The eXtensible Markup Language (XML) (Bray, Paoli, Sperberg-McQueen, Maler, & Yergeau, 2006) has been introduced by the end of the 1990’s in order to create a standard data-format for the World Wide Web which can be easily handled by computers as well as by humans. In recent years, XML has found practical application in numerous domains including data interchange, streaming data and data storage. The semi structured nature of XML allows data to be represented in a considerably more flexible nature than in the traditional relational paradigm. However, the tree-based data model underlying XML poses many challenges especially with regard to the problem of performing efficient query evaluations.

As XML continues to grow in popularity, large repositories of XML documents are going to emerge, and users are likely to pose increasingly more complex queries on these data sets. Consequently, there is a great demand for efficient XML data management systems for managing complex queries over large volumes of the XML data. In 2001 XQuery is decided by the World Wide Web Consortium (W3C) as the standard XML query language (Boag et al., 2006).

XQuery is based on a hierarchical and ordered document model which supports a wide variety of constructs and use cases. The language addresses a wide range of requirements, thus incorporating a rich set of features.

The work of this article was developed within the Pathfinder project (Pathfinder, 2003). The aim of the Pathfinder project is to implement XQuery as a query language that can be used to query XML data stored on relational database systems. The architecture of Pathfinder is designed in a front-end/back-end fashion. Pathfinder receives an XQuery expression, which is parsed, normalized, and translated into XQuery Core. The Core expression is then simplified, type checked optimized, and translated into an intermediate algebraic plan. Initially, Pathfinder used the MonetDB main memory RDBMS as its target back-end. In this development branch (Boncz et al., 2006), the Pathfinder intermediate algebraic plan is translated into MIL (Monet Interpreter Language) code (Boncz & Kersten, 1999) which is then executed by the kernel of MonetDB. The MIL code generated by the Pathfinder compiler relies on some extensions added to the MonetDB back-end such as the staircase join algorithm (Grust, Keulen, & Teubner, 2003) which is designed as an efficient algorithm to evaluate XPath expressions. Although the approach of Pathfinder/MonetDB XQuery processor has been shown to be highly efficient and scalable, it is very tightly bound to the Monet DBMS and thus cannot be used with any other relational back end. Another disadvantage of using MonetDB is that it requires huge main memory sizes to store large XML documents. The limitation of this approach was the main motivation behind our purely relational approach for implementing XQuery processor described in this article.

**Supplied information**.

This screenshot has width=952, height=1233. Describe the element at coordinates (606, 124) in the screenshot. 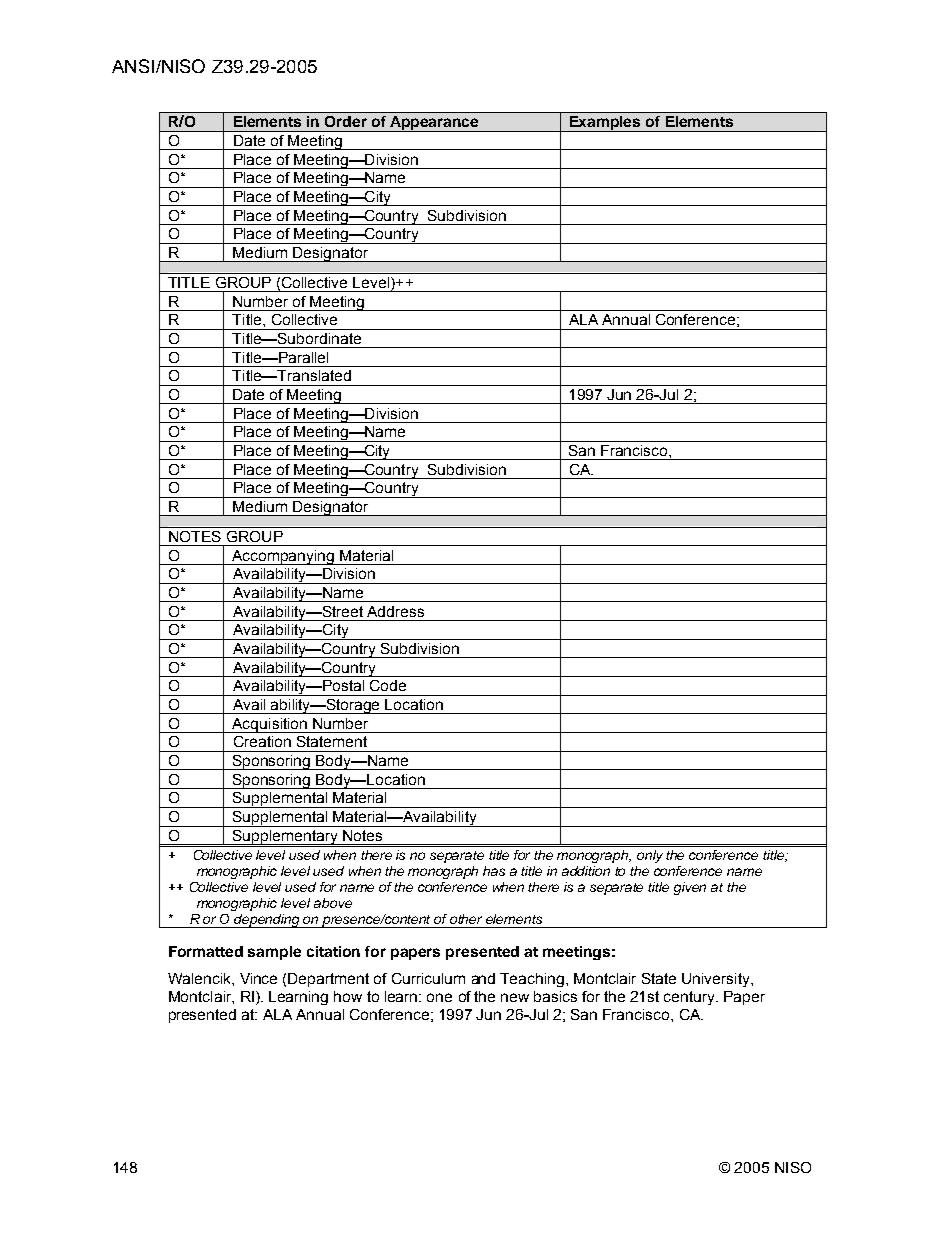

**Exercise**. How does the passage on XML querying and the Pathfinder project go on after its final sentence? Write the next part.

**Written reply**.
In this article, we describe the design and implementation of an efficient and scalable purely relational XQuery processor which translates expressions of the XQuery language into their equivalent SQL evaluation scripts. The proposed XQuery processor is enhanced with an accurate algebraic-based cost model (Sakr, 2007) which facilitates the processor’s ability to generate enhanced cardinality aware SQL translation scripts. Figure 1 illustrates the different alternative back-ends for the Pathfinder XQuery compiler. In particular, the main contribution of the work of this article is that it describes the design and implementation of an efficient and scalable purely relational XQuery processor. The proposed relational XQuery processor stores source XML documents in a relational repository using a tree aware relational encoding scheme and translates the XQuery expressions into SQL evaluation scripts. The main features of the proposed XQuery processor are:

Figure 1.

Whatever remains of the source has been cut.